レジオネラ症の治療で重要なのは、適切な抗生物質をできるだけ早く接種することだ。世界保健機構(WHO)の説明によると、レジオネラ症全体の死亡率は5〜10%だ。しかしこの死亡率は、免疫系の弱い人では5~30%に跳ね上がり、時間内に適切な治療を受けなければ、40~80%へとさらに高くなる。どんな形にせよレジオネラ症の疑いがあるとき、医師は患者の尿、血液、あるい痰の中のレジオネラ菌の証拠を探すべきなのはこのためだ。
そういうわけで、良い知らせはアルゼンチンのトゥクマン州で流行している肺炎は、「いったい何が起きているんだ?」病ではなく、「これは1976年にフィラデルフィアでも起きたことのある」病だということだ。さらにいうと、感染した人が別の人にレジオネラ菌を伝染させることは少ない。そのため、レジオネラが広く集団に広まる可能性はごくごく低い。

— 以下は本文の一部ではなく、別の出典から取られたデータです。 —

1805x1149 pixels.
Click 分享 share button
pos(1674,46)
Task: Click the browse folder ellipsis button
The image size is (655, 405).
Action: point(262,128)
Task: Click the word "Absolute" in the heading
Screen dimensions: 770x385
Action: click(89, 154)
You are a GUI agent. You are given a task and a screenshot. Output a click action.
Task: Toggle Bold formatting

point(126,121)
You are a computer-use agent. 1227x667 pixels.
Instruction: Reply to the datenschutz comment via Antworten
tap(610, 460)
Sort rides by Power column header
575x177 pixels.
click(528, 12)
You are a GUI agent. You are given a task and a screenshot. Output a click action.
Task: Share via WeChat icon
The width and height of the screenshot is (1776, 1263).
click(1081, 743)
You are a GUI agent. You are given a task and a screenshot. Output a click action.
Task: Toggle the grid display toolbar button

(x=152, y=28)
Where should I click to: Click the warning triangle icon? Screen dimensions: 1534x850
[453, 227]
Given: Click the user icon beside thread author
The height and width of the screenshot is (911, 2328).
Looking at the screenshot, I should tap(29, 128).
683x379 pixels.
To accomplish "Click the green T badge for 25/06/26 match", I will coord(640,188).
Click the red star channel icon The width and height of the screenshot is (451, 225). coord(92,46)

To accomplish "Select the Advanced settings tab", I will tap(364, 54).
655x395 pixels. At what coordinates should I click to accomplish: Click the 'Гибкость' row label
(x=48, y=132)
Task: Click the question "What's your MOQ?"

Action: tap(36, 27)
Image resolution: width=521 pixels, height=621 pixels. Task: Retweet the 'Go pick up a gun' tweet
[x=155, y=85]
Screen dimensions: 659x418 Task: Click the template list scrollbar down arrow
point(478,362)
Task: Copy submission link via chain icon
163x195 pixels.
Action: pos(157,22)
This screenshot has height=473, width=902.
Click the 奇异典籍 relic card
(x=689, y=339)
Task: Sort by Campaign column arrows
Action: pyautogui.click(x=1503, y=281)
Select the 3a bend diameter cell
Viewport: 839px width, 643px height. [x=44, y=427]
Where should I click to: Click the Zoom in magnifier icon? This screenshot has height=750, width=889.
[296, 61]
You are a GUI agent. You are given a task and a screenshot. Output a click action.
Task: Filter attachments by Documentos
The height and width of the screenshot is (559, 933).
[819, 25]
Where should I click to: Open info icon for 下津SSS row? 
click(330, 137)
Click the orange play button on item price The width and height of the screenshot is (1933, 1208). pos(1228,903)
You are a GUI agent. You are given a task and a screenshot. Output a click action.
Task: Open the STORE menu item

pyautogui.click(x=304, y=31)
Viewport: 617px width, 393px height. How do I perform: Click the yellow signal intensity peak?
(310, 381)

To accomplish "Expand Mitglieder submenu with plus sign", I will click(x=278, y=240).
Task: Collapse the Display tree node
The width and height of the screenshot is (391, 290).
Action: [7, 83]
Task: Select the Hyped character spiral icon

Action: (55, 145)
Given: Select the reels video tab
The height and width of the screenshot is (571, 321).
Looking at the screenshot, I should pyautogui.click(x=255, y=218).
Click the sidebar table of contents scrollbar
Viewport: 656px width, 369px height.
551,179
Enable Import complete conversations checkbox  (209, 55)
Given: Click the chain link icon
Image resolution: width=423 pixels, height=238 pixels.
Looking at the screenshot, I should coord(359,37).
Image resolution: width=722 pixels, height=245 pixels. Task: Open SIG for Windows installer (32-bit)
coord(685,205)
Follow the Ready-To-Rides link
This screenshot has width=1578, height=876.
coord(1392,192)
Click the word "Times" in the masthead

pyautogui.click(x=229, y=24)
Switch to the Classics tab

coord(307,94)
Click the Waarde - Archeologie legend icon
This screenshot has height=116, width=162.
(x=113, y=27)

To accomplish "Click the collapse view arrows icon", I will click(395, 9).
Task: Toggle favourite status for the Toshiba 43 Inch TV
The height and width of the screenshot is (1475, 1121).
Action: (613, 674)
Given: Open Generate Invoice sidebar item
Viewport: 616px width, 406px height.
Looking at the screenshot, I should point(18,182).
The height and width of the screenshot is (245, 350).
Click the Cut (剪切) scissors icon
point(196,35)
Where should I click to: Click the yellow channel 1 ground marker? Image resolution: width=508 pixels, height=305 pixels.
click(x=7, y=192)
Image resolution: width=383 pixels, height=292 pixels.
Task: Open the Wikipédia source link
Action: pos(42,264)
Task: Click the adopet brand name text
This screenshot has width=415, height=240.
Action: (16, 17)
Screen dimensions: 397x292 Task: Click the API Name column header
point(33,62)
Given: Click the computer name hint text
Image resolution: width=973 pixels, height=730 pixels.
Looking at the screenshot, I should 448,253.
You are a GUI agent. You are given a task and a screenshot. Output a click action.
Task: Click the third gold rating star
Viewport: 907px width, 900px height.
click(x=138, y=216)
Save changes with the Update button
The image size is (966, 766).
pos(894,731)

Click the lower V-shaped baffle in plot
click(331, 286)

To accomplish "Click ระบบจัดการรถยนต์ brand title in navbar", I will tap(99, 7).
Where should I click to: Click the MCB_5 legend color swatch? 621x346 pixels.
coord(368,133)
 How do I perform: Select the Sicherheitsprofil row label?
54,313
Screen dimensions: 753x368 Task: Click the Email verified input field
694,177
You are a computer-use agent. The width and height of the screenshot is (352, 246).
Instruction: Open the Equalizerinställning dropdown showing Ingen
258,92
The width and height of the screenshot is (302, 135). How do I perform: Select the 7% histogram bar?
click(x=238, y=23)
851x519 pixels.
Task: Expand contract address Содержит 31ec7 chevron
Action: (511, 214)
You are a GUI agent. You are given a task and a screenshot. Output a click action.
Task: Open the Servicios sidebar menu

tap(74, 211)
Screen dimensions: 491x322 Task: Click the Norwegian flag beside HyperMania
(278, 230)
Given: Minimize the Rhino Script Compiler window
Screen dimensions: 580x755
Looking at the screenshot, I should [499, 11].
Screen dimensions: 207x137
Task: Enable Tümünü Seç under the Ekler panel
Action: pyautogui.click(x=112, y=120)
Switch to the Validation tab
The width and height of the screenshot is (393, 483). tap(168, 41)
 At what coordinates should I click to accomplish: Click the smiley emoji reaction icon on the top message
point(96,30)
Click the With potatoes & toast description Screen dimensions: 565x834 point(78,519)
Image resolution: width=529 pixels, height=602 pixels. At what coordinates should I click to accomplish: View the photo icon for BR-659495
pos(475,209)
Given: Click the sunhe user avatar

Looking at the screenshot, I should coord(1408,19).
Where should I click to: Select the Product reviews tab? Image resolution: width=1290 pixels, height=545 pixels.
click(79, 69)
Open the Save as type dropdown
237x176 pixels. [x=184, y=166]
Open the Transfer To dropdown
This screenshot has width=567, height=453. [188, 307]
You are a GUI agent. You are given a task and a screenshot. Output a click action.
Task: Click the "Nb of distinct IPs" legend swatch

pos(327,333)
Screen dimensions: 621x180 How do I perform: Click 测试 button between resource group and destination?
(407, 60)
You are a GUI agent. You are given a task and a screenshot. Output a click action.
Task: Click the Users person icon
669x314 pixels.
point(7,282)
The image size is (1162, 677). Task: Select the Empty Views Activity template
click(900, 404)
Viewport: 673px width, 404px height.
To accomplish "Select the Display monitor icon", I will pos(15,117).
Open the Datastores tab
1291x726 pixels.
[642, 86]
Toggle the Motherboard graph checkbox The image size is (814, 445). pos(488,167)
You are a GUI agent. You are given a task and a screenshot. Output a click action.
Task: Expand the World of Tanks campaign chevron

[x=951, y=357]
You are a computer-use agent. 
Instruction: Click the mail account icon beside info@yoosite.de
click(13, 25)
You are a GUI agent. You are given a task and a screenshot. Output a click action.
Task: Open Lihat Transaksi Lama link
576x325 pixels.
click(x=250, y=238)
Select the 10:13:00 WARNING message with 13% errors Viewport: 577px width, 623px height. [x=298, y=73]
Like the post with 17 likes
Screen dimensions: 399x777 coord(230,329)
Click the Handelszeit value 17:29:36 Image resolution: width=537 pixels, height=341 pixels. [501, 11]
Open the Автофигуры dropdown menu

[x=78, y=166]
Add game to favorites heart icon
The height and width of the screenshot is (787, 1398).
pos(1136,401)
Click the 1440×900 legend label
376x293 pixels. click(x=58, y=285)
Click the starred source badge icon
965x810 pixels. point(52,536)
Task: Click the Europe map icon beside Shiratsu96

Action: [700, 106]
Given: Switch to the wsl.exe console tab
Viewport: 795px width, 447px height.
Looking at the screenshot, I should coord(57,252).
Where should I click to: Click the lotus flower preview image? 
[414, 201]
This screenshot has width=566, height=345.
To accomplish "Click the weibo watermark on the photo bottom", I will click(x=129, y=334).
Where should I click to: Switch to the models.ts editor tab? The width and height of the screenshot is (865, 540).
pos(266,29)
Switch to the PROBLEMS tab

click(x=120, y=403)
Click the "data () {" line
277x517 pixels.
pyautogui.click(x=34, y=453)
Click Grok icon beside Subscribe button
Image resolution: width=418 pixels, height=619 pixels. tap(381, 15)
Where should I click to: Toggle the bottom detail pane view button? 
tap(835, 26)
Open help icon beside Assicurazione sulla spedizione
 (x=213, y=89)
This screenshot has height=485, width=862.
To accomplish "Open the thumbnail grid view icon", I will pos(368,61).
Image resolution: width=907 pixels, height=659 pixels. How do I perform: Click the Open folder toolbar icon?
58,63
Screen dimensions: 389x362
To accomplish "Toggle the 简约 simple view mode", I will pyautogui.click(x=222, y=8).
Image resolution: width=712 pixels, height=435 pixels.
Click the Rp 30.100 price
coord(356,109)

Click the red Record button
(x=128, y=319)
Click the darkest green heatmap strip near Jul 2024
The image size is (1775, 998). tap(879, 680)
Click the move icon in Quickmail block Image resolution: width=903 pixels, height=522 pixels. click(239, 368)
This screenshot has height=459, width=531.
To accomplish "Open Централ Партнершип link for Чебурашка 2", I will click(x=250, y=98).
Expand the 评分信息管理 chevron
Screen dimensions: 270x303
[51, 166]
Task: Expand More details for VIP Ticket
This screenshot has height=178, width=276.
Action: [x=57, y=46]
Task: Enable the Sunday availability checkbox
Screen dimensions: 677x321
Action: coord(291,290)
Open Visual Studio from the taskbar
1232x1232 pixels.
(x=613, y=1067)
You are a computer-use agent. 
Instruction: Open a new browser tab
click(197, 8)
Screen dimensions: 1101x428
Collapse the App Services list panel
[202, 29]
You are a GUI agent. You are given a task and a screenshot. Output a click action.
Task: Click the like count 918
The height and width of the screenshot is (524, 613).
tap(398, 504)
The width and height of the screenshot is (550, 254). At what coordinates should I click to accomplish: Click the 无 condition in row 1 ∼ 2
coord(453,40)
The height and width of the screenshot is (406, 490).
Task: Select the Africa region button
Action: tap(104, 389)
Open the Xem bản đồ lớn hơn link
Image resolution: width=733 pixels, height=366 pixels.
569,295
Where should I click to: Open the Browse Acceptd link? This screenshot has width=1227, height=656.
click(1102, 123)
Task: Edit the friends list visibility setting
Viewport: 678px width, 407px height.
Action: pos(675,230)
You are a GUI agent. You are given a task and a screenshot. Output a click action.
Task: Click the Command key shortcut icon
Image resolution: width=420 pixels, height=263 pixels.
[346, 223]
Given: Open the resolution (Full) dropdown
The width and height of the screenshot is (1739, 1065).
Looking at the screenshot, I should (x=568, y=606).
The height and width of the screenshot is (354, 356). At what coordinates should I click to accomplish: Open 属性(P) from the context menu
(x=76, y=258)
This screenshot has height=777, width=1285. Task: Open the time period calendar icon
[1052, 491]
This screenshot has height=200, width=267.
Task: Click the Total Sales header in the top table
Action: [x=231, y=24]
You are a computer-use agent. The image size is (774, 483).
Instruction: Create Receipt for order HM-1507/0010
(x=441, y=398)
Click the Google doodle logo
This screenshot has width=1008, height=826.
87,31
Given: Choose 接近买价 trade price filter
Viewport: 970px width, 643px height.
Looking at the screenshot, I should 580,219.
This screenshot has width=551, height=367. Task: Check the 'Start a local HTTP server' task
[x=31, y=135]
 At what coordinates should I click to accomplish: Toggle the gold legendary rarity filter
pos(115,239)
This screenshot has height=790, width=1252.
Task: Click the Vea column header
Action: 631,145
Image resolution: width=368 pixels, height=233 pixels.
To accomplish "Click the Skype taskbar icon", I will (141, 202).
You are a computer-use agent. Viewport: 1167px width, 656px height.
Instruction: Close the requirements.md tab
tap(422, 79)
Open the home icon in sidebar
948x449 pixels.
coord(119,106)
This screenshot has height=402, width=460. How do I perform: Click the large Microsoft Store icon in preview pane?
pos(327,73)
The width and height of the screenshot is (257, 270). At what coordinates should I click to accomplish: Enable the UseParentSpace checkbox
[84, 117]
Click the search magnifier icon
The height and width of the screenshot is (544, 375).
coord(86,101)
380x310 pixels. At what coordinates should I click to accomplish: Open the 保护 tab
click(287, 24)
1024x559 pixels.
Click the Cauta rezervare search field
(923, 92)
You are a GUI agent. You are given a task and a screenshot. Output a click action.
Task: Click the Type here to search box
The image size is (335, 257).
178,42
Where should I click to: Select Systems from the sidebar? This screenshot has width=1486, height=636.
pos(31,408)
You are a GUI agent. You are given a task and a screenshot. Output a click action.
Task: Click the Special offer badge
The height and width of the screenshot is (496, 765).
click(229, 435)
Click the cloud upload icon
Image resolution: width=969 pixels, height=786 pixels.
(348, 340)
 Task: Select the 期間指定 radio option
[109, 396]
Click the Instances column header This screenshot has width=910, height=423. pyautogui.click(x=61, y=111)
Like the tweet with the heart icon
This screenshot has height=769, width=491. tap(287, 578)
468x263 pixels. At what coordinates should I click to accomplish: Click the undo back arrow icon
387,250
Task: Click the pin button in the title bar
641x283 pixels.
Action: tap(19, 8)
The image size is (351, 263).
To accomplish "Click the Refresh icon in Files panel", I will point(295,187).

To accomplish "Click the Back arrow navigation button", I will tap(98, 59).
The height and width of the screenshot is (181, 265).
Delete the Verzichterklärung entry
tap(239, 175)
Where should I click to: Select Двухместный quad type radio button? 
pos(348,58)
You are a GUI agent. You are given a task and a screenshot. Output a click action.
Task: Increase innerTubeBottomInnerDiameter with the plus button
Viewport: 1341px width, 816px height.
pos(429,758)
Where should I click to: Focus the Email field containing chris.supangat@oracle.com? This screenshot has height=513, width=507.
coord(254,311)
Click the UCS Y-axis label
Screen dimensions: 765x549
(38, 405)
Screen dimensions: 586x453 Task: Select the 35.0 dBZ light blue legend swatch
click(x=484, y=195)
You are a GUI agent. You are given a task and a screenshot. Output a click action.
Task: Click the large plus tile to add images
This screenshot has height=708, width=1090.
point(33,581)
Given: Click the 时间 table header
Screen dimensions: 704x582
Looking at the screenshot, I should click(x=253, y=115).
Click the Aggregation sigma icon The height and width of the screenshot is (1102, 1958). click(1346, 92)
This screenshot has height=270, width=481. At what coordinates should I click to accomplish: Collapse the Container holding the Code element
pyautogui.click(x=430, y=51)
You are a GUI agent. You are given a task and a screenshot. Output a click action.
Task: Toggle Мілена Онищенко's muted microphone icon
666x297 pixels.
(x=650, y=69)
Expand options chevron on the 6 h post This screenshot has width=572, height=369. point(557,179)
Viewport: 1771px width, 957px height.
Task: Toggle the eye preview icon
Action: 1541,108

もちろんこれは、パニックになってトイレットペーパーを買いだめするような状況ではない(一般に、保健機関が「さあ、今すぐトイレットペーパーを買いだめしましょう」ということはまずない)。このレジオネラの流行は、新型コロナウイルスによるパンデミックの状況とは異なる。あるいはサル痘流行の状況とも。言い換えると、このレジオネラ症の流行が広く遠くへまん延する可能性は低い。
とはいっても、当局が、「人生は一度きりですよ」などということはないし、緊急的行動を続けることもないだろう。現在、彼らはこれ以上患者を増やさないために一刻も早く流行の原因を突き止めようとしている。つまるところ、水道システムが劇場のミストシステムのようにレジオネラ菌を空中に噴霧し続けてほしいとは誰も思っていない。アルゼンチンの健康省と地域の保健機関は、アルゼンチン北西部、サン・ミゲル・デ・トゥクマン市のレジオネラ菌に感染した医療従事者が働いていた民間診療所の内部と周辺で環境サンプルを採取している。これは何を修正すべきかを特定するのに役立つかもしれない。当局としては、レジオネラ菌がこれ以上「出歩く」ことがないことを確実にしたいのだ。